TASK GOAL: Extract the lines of the records from the one containing "This screenshot has height=761, width=1443." through the one containing "Action: click(196, 223)", both included, and copy them out unchanged.

[Saved data entries]
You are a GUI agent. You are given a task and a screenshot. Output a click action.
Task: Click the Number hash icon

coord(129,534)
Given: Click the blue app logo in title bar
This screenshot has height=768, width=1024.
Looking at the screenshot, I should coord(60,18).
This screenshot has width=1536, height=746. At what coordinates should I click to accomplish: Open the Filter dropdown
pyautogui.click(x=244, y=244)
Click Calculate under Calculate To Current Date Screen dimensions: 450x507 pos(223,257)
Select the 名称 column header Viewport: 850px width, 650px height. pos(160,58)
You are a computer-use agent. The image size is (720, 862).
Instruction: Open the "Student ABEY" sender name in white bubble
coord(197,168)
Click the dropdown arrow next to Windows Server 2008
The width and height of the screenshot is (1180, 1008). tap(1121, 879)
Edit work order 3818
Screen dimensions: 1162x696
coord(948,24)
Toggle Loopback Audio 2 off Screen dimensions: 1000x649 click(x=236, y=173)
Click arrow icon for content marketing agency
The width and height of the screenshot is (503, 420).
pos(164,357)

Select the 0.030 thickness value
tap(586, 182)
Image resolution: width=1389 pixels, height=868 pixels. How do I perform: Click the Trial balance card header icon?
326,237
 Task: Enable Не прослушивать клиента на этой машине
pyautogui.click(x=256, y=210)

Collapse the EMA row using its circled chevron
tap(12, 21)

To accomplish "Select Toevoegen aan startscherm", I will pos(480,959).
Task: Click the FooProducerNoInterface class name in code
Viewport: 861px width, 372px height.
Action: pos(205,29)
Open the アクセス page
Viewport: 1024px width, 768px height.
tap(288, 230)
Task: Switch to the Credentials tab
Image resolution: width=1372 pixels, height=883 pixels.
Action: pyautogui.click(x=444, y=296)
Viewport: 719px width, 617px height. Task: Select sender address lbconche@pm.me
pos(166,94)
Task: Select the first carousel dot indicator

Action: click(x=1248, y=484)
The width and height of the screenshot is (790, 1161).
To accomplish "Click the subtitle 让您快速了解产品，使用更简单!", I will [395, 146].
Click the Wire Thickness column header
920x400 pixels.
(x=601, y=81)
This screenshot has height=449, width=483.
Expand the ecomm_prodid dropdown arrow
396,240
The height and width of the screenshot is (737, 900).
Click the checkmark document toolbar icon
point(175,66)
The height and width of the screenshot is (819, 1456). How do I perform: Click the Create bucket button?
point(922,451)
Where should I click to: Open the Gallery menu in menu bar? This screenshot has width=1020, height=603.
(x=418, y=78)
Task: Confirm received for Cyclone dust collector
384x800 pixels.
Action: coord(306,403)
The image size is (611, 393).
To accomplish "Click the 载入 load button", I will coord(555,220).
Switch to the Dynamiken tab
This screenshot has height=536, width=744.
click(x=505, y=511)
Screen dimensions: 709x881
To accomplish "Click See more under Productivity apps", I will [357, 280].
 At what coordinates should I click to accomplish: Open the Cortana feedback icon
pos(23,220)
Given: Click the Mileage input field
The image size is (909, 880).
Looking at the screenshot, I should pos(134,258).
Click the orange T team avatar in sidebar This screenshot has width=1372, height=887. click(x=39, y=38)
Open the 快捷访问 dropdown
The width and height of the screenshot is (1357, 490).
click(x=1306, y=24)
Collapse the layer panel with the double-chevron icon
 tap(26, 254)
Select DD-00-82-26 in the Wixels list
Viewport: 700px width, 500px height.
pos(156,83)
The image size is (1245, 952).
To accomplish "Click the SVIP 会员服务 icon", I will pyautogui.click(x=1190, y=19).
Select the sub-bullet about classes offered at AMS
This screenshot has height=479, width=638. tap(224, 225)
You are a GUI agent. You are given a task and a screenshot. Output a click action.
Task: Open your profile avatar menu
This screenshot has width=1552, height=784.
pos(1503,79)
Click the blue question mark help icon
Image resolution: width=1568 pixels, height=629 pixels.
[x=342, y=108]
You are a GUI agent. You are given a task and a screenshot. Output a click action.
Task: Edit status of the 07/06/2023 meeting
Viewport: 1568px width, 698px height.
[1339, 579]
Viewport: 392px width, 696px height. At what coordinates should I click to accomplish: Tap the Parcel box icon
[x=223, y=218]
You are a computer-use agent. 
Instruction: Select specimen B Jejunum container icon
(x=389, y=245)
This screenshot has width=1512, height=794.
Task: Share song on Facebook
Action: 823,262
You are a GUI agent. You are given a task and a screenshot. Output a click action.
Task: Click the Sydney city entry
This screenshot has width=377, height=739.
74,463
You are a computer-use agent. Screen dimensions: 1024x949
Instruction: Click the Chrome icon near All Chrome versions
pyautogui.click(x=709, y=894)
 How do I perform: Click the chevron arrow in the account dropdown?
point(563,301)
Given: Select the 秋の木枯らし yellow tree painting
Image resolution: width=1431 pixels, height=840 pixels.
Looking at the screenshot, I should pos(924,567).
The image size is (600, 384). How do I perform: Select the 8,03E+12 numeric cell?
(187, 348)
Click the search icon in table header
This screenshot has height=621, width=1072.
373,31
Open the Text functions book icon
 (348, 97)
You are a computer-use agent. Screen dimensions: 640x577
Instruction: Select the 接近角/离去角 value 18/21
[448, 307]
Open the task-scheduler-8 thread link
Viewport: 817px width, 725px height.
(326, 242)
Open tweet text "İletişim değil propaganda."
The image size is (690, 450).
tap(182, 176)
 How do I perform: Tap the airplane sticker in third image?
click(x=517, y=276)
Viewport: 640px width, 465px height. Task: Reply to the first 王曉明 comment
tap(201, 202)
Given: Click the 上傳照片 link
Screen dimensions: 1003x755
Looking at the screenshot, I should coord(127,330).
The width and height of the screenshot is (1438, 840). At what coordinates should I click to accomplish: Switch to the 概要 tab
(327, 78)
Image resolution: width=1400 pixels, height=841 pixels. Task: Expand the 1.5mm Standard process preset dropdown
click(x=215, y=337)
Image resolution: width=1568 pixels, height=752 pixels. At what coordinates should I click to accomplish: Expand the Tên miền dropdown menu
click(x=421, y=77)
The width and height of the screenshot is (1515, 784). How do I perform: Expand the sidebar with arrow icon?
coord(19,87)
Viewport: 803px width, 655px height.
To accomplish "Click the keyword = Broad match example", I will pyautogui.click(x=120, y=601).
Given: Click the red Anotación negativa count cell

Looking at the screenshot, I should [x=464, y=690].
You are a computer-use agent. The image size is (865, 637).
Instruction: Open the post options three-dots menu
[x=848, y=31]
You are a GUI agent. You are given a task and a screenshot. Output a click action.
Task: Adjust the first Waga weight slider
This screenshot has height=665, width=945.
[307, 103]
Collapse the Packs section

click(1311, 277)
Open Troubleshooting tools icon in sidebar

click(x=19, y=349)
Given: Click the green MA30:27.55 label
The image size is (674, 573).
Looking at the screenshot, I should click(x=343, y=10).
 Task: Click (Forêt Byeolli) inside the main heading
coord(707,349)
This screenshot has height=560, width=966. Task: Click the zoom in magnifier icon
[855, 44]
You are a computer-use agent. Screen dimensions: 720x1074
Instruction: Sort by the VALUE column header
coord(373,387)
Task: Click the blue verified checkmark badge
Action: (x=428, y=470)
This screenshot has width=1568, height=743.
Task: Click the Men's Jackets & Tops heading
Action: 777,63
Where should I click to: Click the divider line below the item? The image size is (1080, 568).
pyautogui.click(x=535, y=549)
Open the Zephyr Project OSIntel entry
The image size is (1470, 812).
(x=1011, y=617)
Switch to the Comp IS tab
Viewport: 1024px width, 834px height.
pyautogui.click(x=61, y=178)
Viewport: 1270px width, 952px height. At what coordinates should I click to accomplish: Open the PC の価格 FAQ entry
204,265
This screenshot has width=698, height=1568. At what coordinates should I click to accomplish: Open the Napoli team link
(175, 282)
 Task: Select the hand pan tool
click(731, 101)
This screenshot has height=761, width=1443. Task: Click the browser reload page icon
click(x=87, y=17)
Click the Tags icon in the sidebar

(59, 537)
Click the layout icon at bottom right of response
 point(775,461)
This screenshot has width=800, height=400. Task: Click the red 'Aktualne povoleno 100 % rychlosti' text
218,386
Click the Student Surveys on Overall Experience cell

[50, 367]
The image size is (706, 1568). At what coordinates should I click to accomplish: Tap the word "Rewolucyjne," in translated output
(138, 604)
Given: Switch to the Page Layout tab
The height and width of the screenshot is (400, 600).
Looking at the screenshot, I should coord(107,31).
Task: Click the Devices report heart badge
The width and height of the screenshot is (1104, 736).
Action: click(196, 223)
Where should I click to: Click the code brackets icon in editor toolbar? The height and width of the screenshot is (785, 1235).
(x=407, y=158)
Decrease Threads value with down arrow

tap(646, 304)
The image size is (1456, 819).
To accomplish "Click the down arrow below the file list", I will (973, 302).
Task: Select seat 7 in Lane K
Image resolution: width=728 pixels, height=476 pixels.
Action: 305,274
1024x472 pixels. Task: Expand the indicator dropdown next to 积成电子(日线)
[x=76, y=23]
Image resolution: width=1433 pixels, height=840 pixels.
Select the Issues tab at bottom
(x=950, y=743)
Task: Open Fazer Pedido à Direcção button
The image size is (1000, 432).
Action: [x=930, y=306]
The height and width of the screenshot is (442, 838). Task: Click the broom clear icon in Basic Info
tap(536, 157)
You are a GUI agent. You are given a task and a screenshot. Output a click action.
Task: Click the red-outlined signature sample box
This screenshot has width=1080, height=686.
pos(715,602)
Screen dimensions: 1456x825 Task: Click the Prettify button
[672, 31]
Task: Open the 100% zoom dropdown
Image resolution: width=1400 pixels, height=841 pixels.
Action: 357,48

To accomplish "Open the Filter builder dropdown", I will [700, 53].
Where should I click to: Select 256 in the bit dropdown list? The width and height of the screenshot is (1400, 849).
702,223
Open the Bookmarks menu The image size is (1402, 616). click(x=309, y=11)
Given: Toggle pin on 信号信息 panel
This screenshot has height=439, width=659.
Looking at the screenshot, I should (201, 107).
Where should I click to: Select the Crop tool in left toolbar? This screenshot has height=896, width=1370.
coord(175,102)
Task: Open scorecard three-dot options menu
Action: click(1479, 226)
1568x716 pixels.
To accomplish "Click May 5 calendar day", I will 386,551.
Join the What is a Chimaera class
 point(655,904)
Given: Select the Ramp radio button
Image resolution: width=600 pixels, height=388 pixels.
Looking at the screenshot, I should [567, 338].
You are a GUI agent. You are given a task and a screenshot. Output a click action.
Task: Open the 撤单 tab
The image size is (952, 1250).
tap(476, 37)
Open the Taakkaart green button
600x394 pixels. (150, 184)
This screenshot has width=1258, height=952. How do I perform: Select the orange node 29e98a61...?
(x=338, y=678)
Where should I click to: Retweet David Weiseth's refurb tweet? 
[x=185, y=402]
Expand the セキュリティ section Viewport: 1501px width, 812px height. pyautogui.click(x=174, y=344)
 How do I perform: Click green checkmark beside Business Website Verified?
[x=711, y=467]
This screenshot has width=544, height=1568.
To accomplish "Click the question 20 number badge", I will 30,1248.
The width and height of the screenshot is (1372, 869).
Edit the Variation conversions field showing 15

COMPLETED EXERCISE:
This screenshot has height=761, width=1443. Task: Click the browser reload page icon
click(x=87, y=17)
Click the Tags icon in the sidebar

(59, 537)
Click the layout icon at bottom right of response
 point(775,461)
This screenshot has width=800, height=400. Task: Click the red 'Aktualne povoleno 100 % rychlosti' text
218,386
Click the Student Surveys on Overall Experience cell

[50, 367]
The image size is (706, 1568). At what coordinates should I click to accomplish: Tap the word "Rewolucyjne," in translated output
(138, 604)
Given: Switch to the Page Layout tab
The height and width of the screenshot is (400, 600).
Looking at the screenshot, I should coord(107,31).
Task: Click the Devices report heart badge
The width and height of the screenshot is (1104, 736).
Action: click(196, 223)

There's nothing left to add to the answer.